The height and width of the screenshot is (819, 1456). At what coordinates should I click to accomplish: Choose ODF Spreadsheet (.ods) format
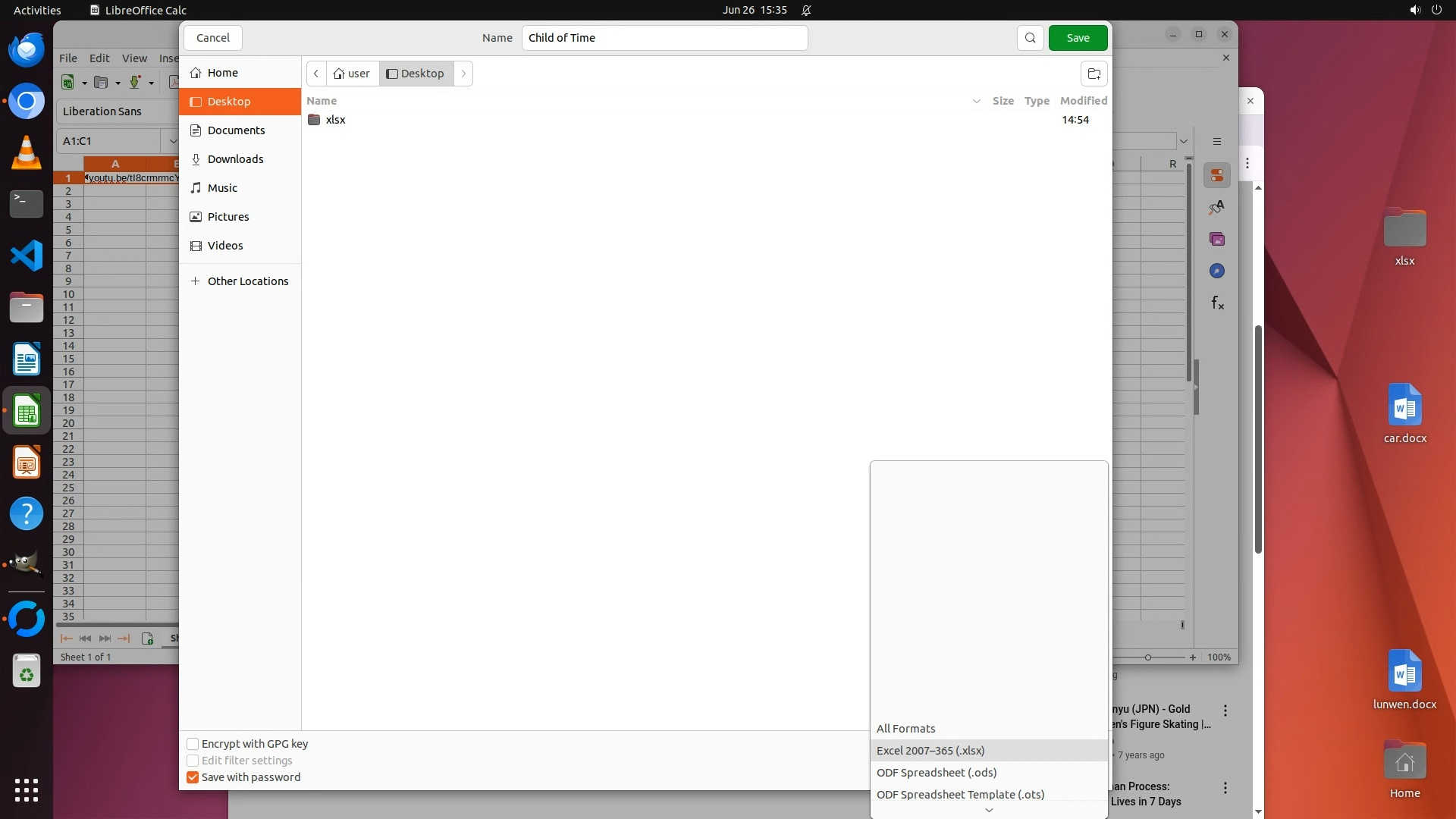(937, 773)
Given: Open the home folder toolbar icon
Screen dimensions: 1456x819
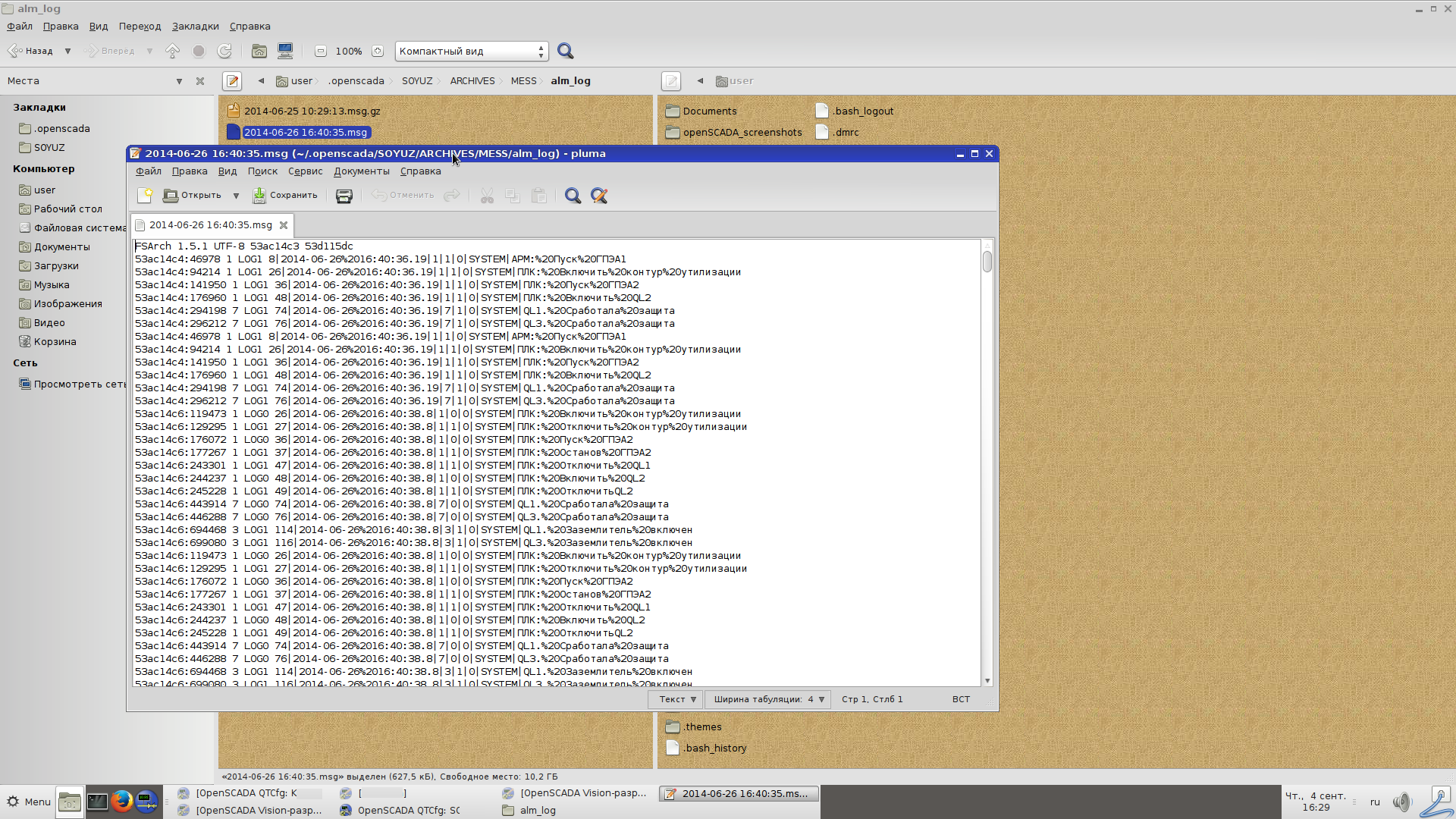Looking at the screenshot, I should pos(259,52).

+++

# [Action item]
Every entry above is to be copied verbatim, with the pictures removed.

# [Result]
The height and width of the screenshot is (819, 1456). At what coordinates should I click to accomplish: Choose ODF Spreadsheet (.ods) format
(937, 773)
Given: Open the home folder toolbar icon
Screen dimensions: 1456x819
Looking at the screenshot, I should pos(259,52).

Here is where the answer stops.